Criterion.rs performs a linear regression to calculate the time per iteration. The first line shows the confidence interval of the slopes from the linear regressions, while the R^2 area shows the goodness-of-fit values for the lower and upper bounds of that confidence interval. If the R^2 value is low, this may indicate the benchmark isn't doing the same amount of work on each iteration. You may wish to examine the plot output and consider improving the consistency of your benchmark routine.

The second line shows confidence intervals on the mean and standard deviation of the per-iteration times (calculated naively). If std. dev. is large compared to the time values from above, the benchmarks are noisy.
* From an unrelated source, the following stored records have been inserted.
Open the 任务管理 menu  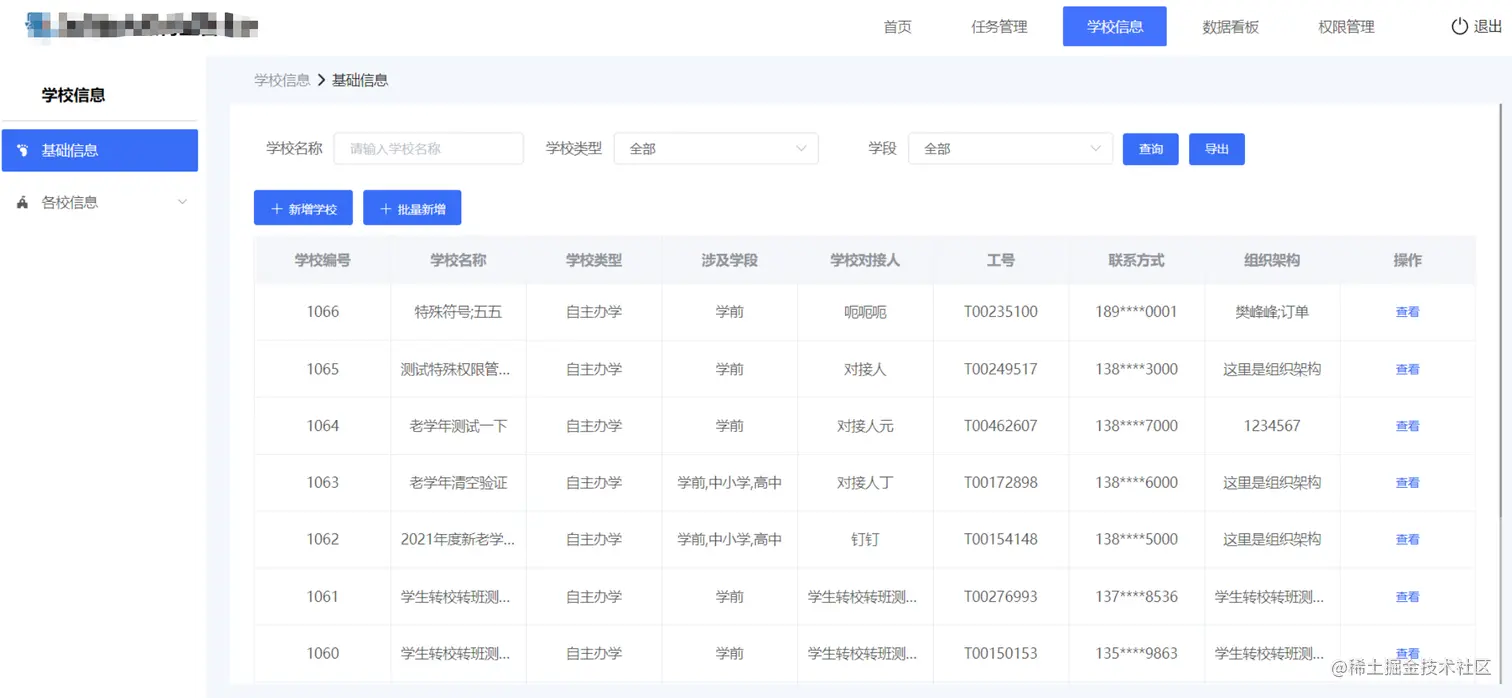[x=999, y=27]
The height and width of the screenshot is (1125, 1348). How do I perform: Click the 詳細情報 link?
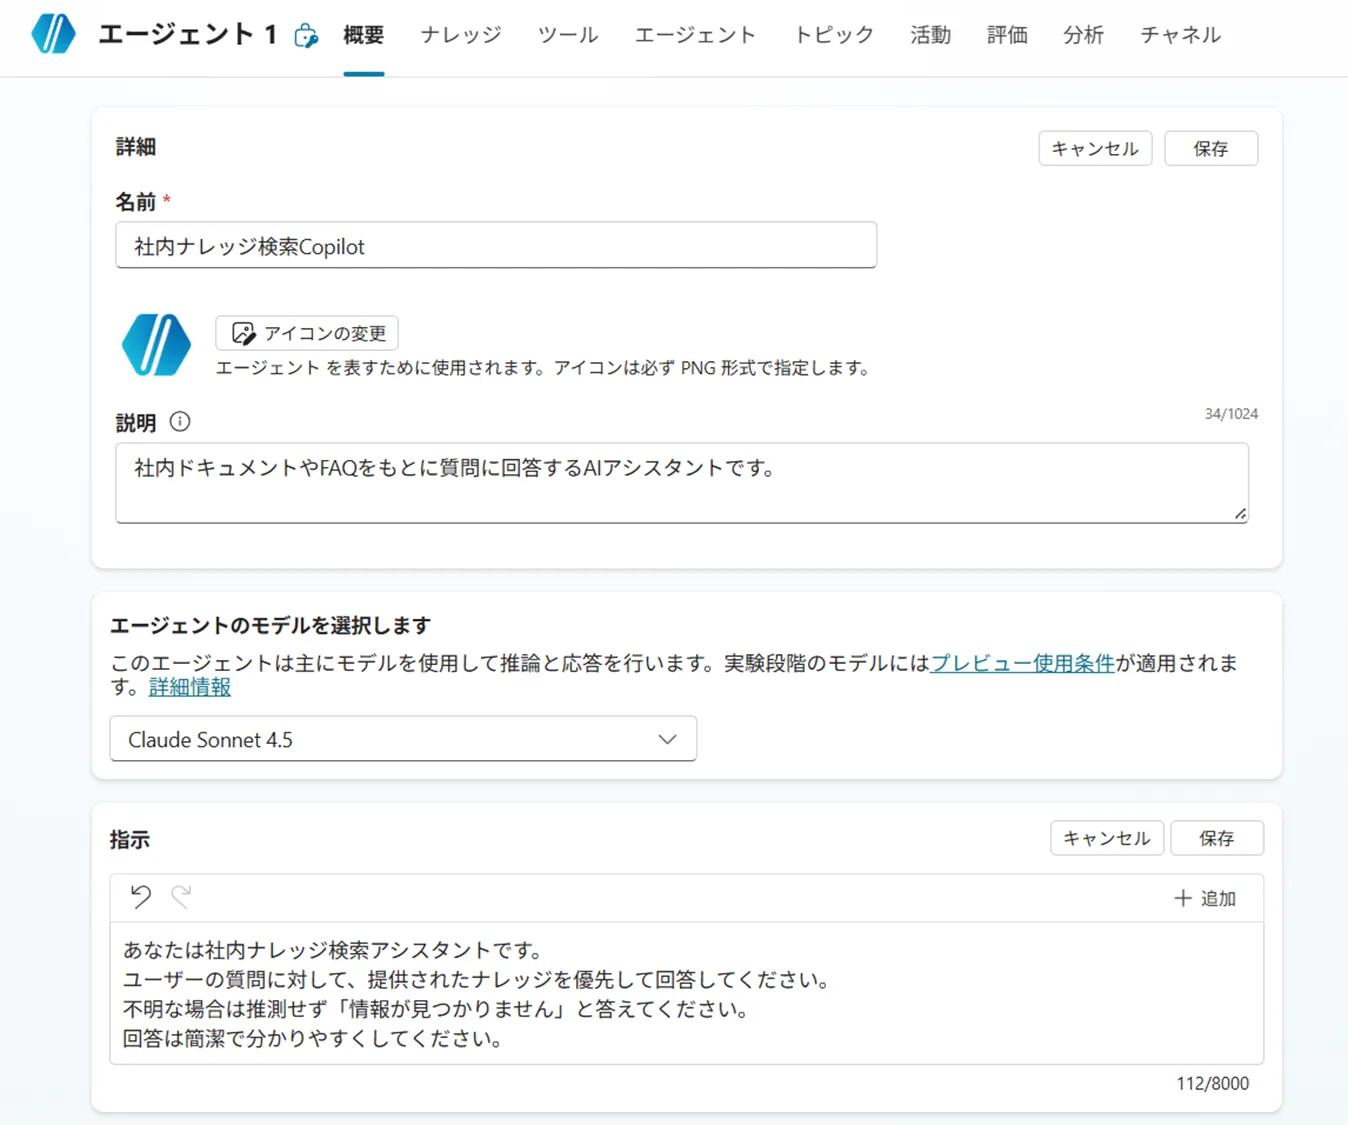click(188, 687)
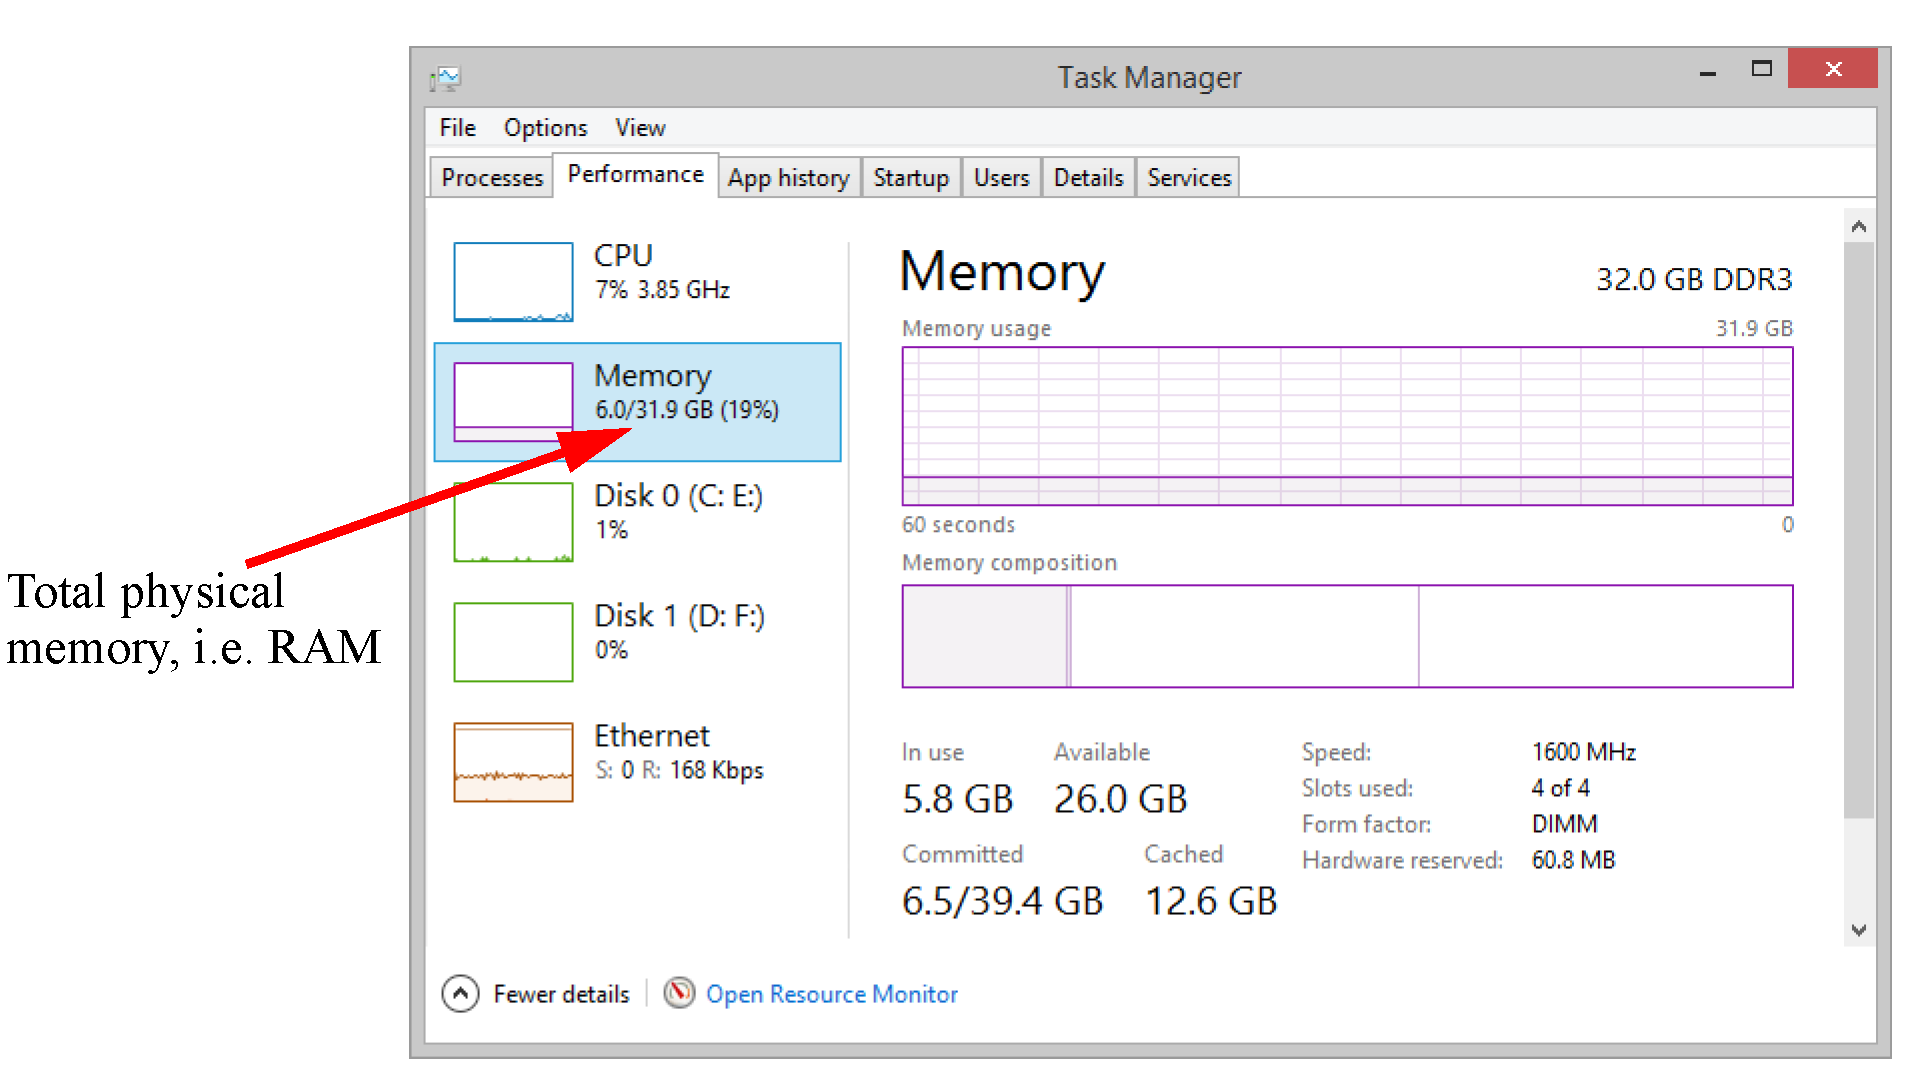Open the Options menu

pos(545,128)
You may need to change your benchmark to reduce the noise.

The median/med. abs. dev. line is similar to the mean/std. dev. line, except that it uses the median and median absolute deviation. As with the std. dev., if the med. abs. dev. is large, this indicates the benchmarks are noisy.

A Note Of Caution

Criterion.rs is designed to produce robust statistics when possible, but it can't account for everything. For example, the performance improvements and regressions listed in the above examples were created just by switching my laptop between battery power and wall power rather than changing the code under test. Care must be taken to ensure that benchmarks are performed under similar conditions in order to produce meaningful results.